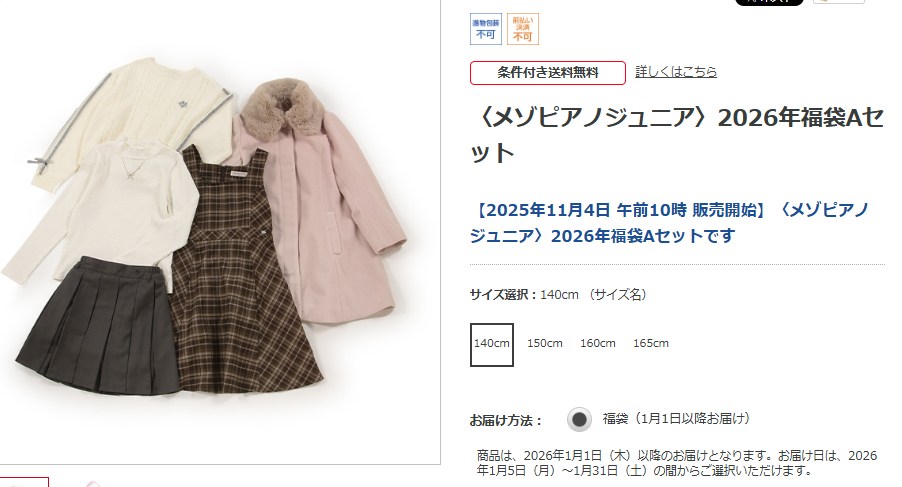Image resolution: width=902 pixels, height=487 pixels.
Task: Choose the 140cm size option
Action: click(492, 344)
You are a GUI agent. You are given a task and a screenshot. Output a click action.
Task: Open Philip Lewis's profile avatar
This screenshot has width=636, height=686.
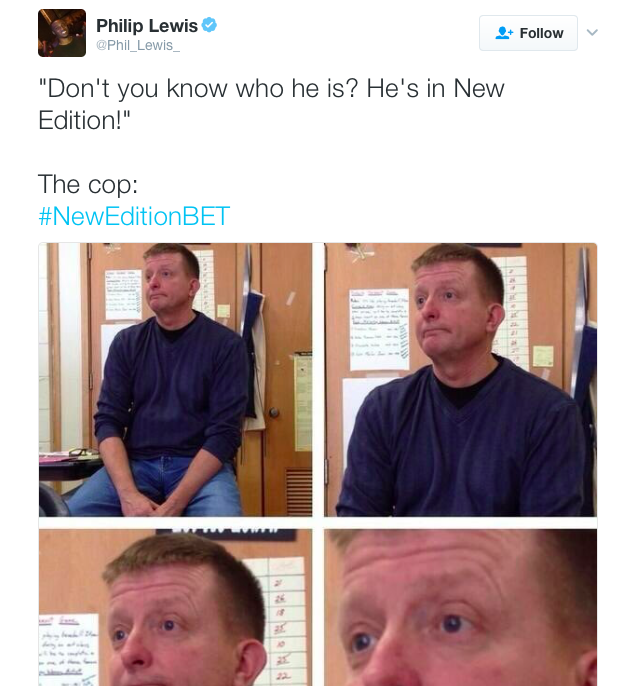[x=62, y=33]
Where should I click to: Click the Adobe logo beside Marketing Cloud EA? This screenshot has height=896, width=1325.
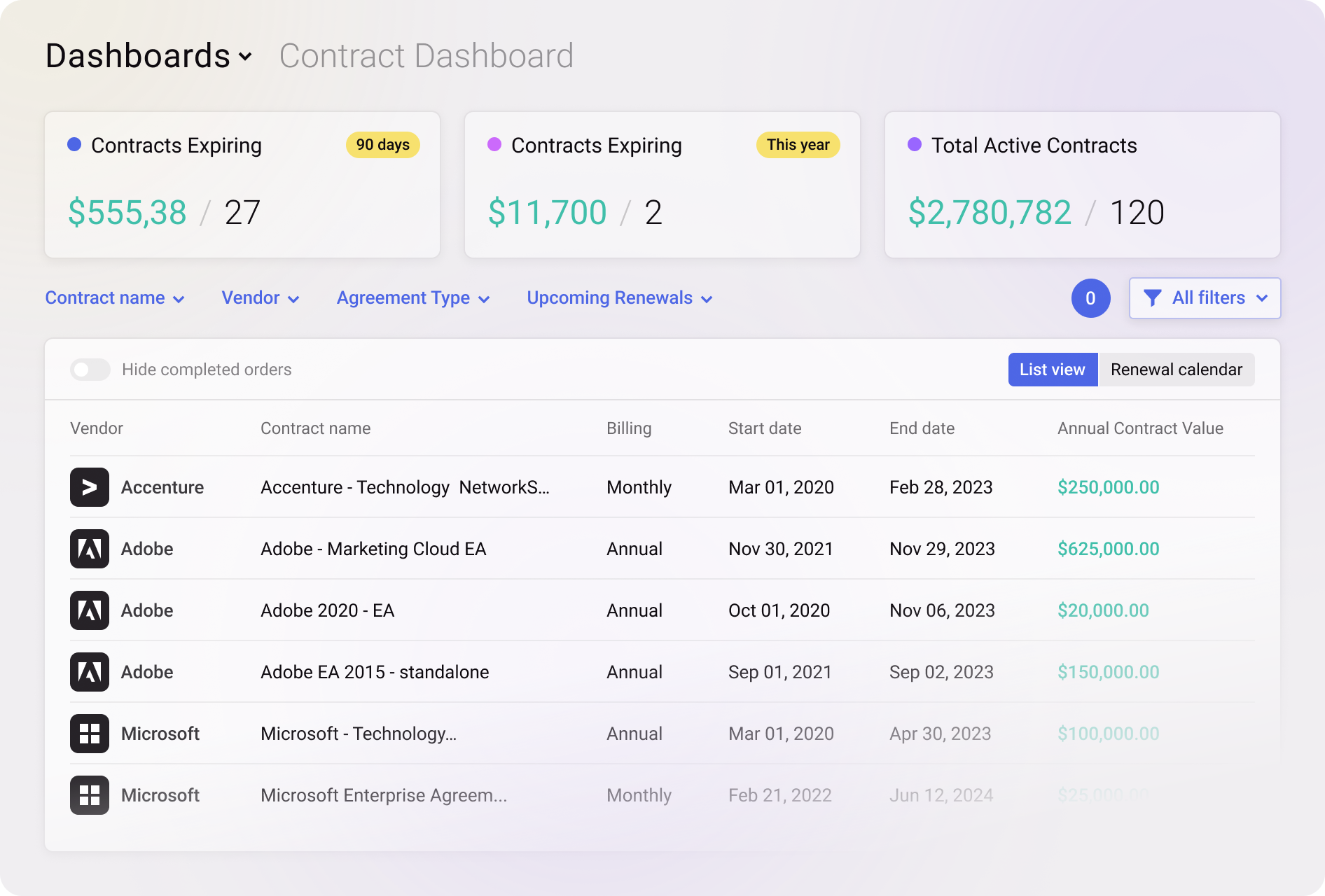pos(90,549)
----
* Work order
Starting at the line that contains "Task: Open Philip Lewis's profile avatar", output every line through the end of the data, both ends included, and nothing else; pictures stay out.

* Answer to this problem
Task: Open Philip Lewis's profile avatar
This screenshot has width=636, height=686.
[x=62, y=33]
Where should I click to: Click the Adobe logo beside Marketing Cloud EA? This screenshot has height=896, width=1325.
pos(90,549)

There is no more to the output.